**Stated problem**
Count the lines in the items below that contain "Непрозрачность", and give only the number.

[Records for processing start]

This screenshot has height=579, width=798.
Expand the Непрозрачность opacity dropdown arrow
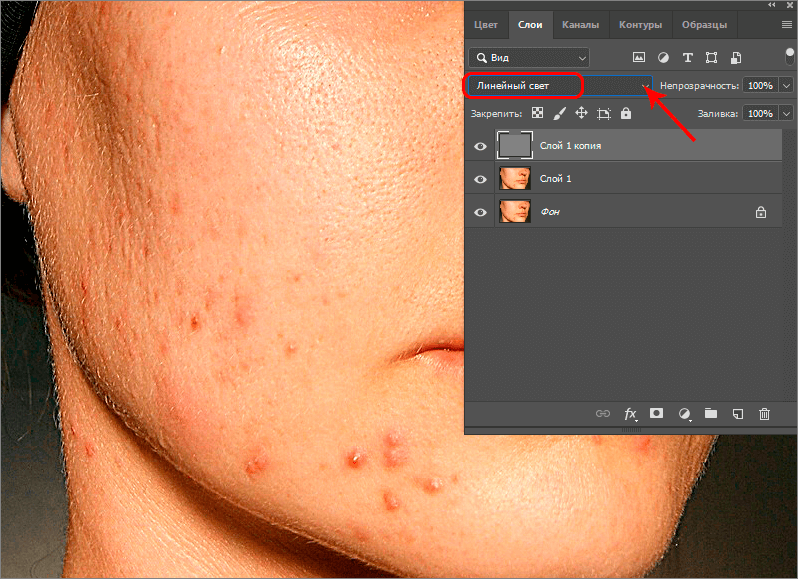(786, 86)
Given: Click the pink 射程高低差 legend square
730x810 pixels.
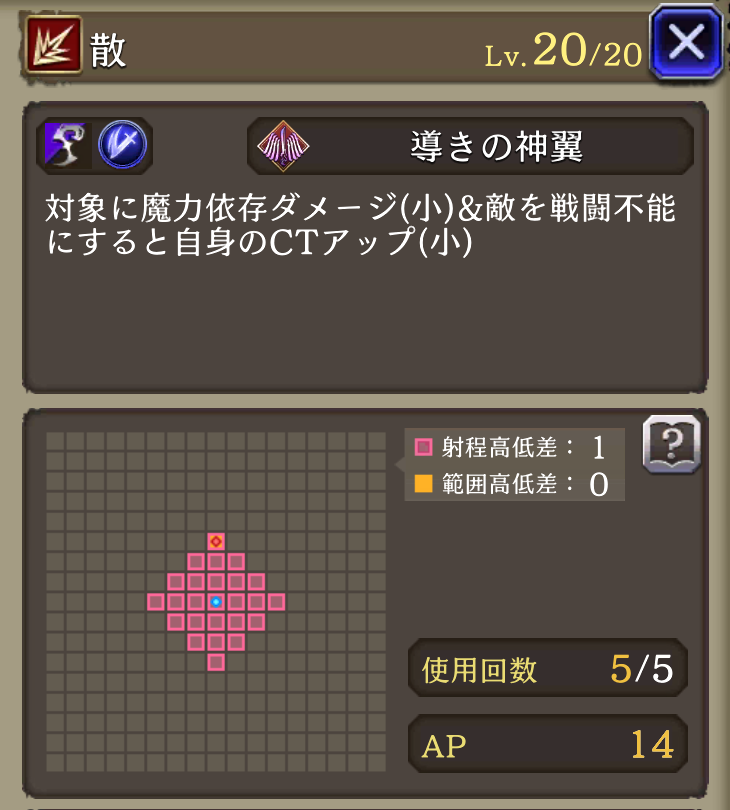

[Records for processing end]

**Expected answer**
1